本题出自力扣题库第1641题。题面大意如下:
给定一个整数n,返回长度为n,仅由元音 (a, e, i, o, u) 组成且按字典序排列的字符串数量。
示例:
输入:n = 2
输出:15
解释:仅由元音组成的 15 个字典序字符串为
["aa","ae","ai","ao","au","ee","ei","eo","eu","ii","io","iu","oo","ou","uu"]
题解:
本题是个简单的排列组合类应用,遵循DP思路,我们可以定义5个变量countA,countE,countI,countO,countU,分别表示当长度为k时,以a,e,i,o,u为结尾的所有符合题面要求的字符串的数量。
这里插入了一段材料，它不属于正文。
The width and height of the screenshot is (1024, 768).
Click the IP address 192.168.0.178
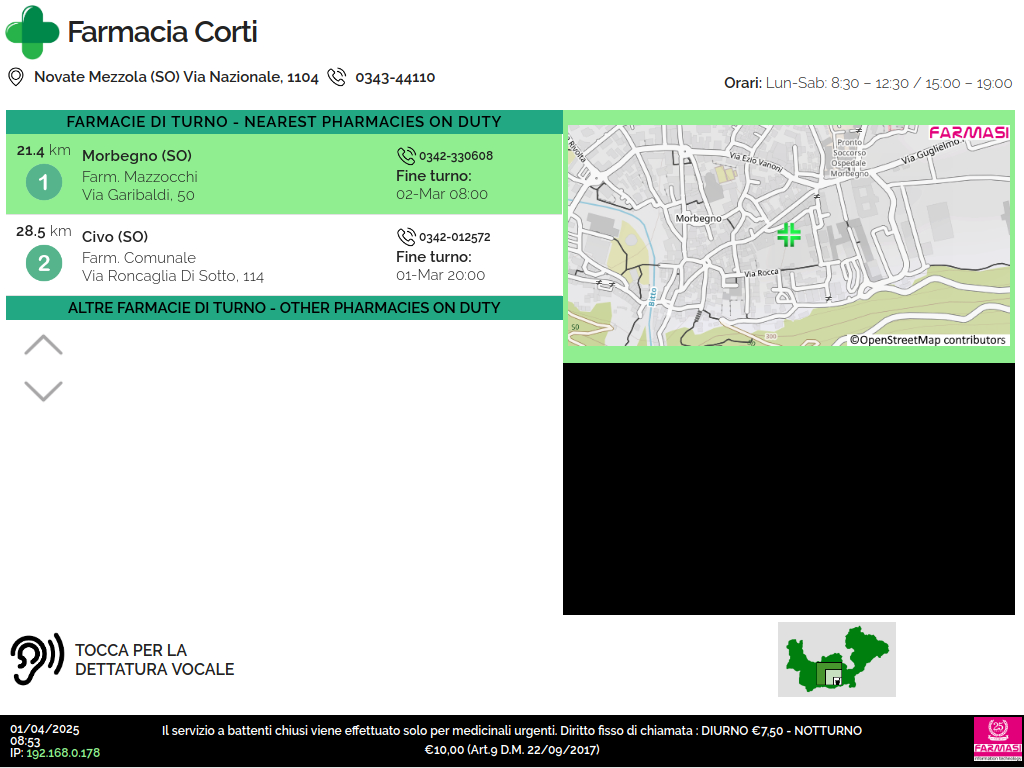(63, 753)
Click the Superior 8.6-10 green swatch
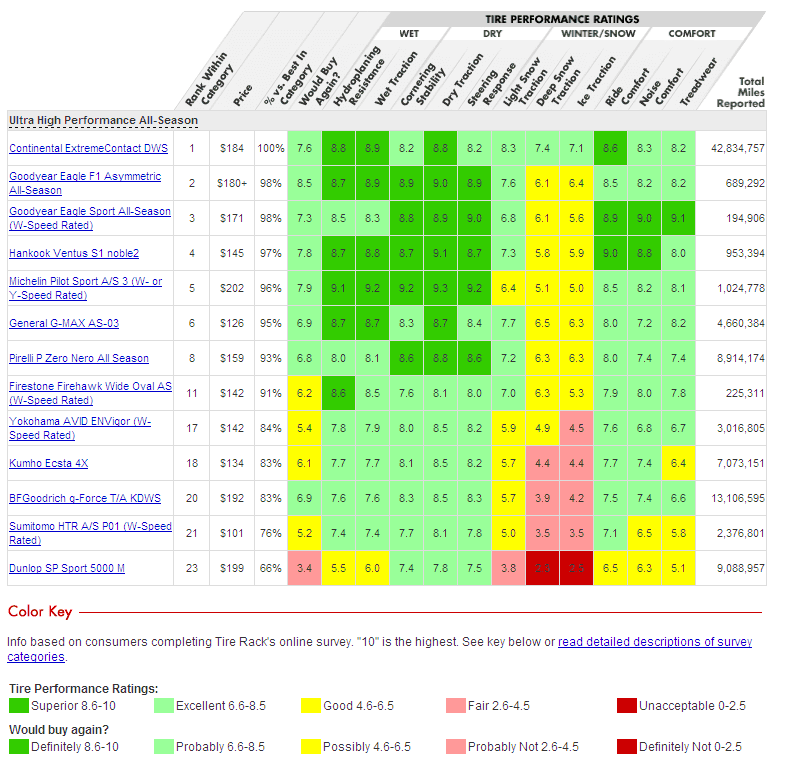Screen dimensions: 786x765 coord(19,706)
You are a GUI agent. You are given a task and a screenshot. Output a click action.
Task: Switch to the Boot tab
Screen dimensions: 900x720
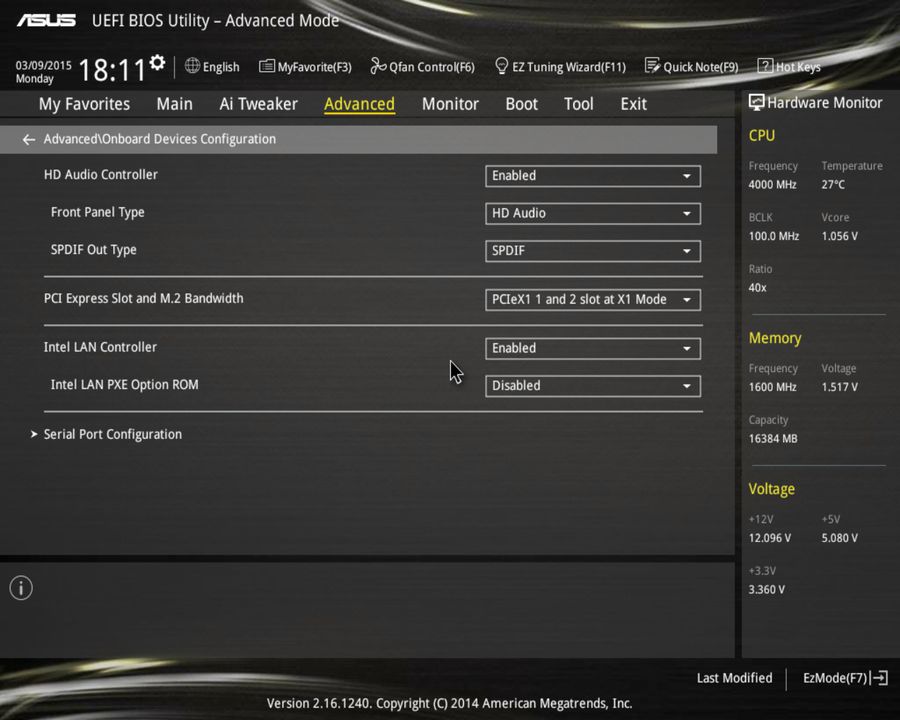click(x=521, y=103)
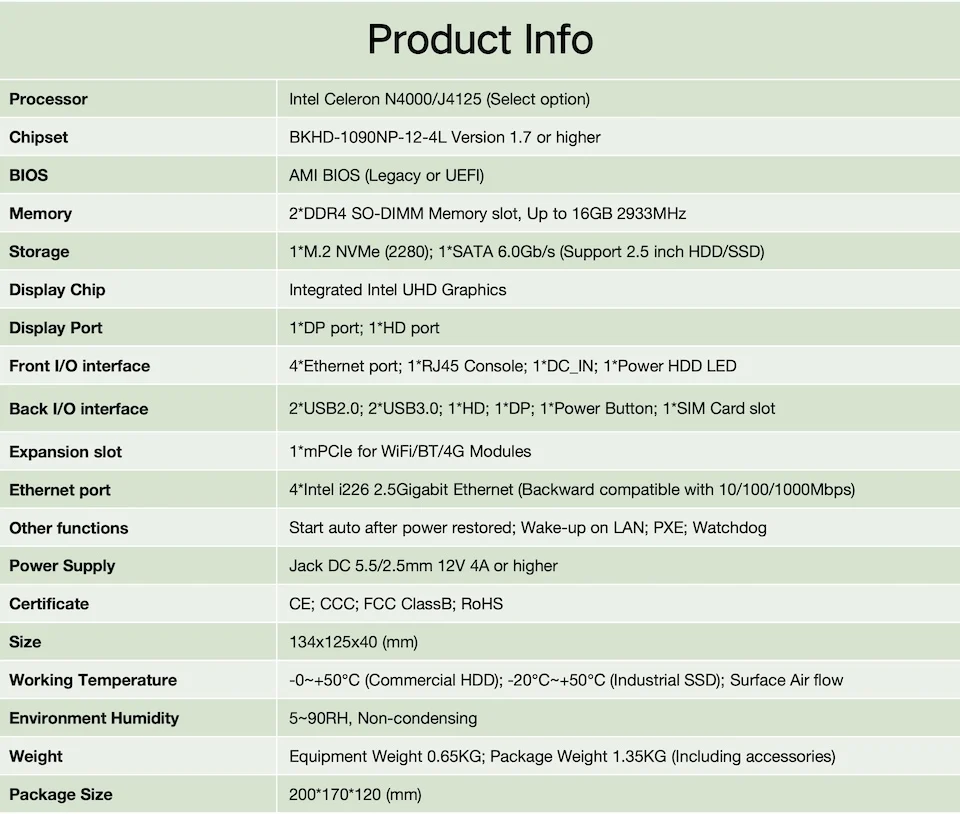Select the Intel Celeron N4000/J4125 value
This screenshot has width=960, height=814.
439,99
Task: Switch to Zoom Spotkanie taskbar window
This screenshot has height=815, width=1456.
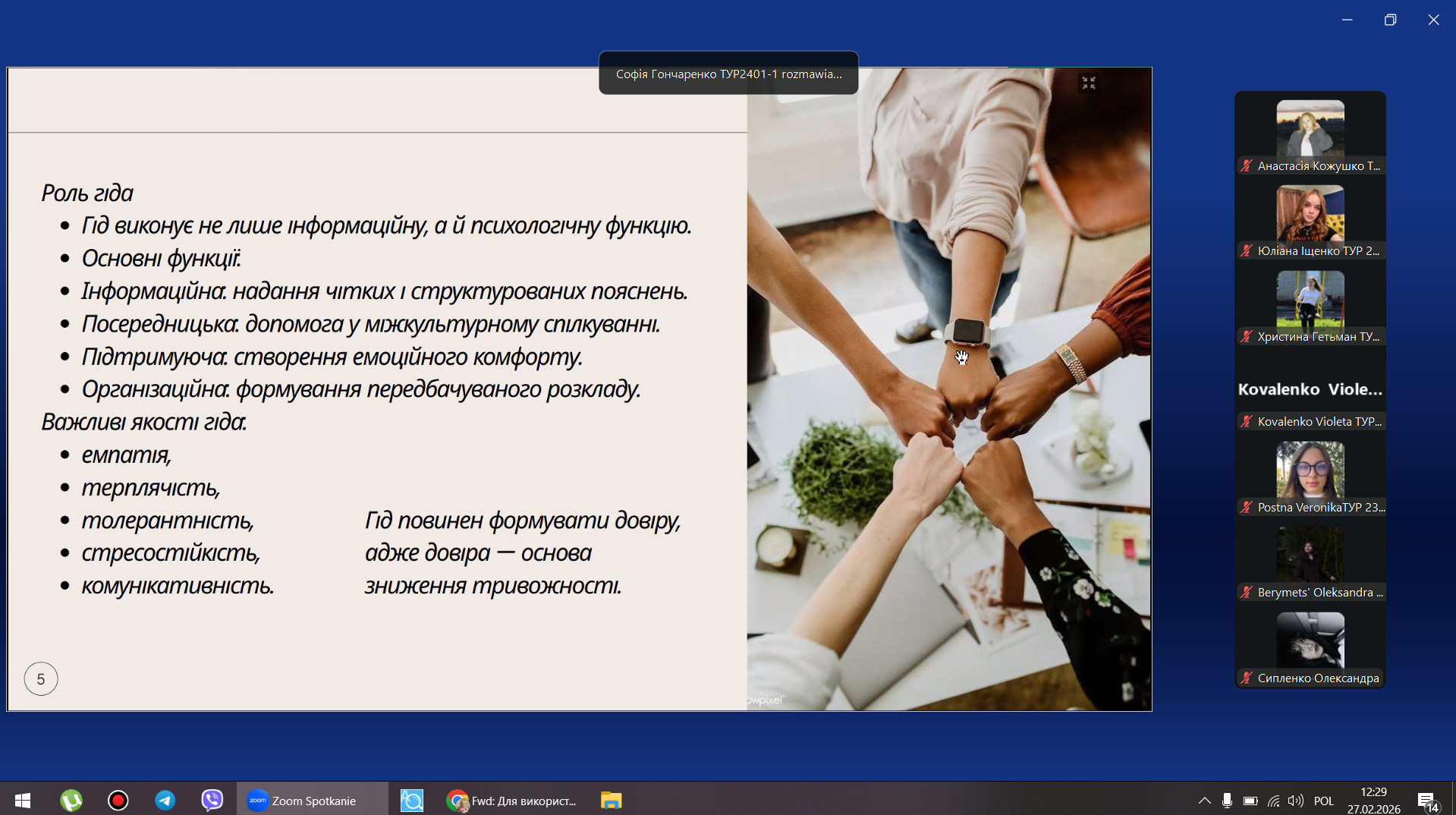Action: [x=312, y=801]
那么当字符串长度增加1后,以a为结尾的字符串数量没有变化,因为a只能跟在a后面,而以e为结尾的字符串数量则增加为countA和countE之和,因为e可以跟在a和e的后面,由此类推,我们可以得到如下表达式:
countA' = countA
countE' = countA + countE
countI' = countA + countE + countI = countE' + countI
countO' = countA + countE + countI + countO = countI' + countO
countU' = countA + countE + countI + countO + countU = countO' + countU
从以上表达式出发,我们可以将countA,countE,countI,countO和countU初始化为1,对应字符串长度为1的情况,然后使用一个简单的循环以表示字符串长度的增加并依次更新这些变量,循环完成后, countA,countE,countI,countO和countU之和就是问题的最终答案。
Java代码如下:
class Solution {
public int countVowelStrings(int n) {
int countA = 1, countE = 1, countI = 1, countO = 1, countU = 1;
for (int i = 2; i <= n; i ++) {
countE = countA + countE;
countI = countE + countI;
countO = countI + countO;
countU = countO + countU;
}
return countA + countE + countI + countO + countU;
}
}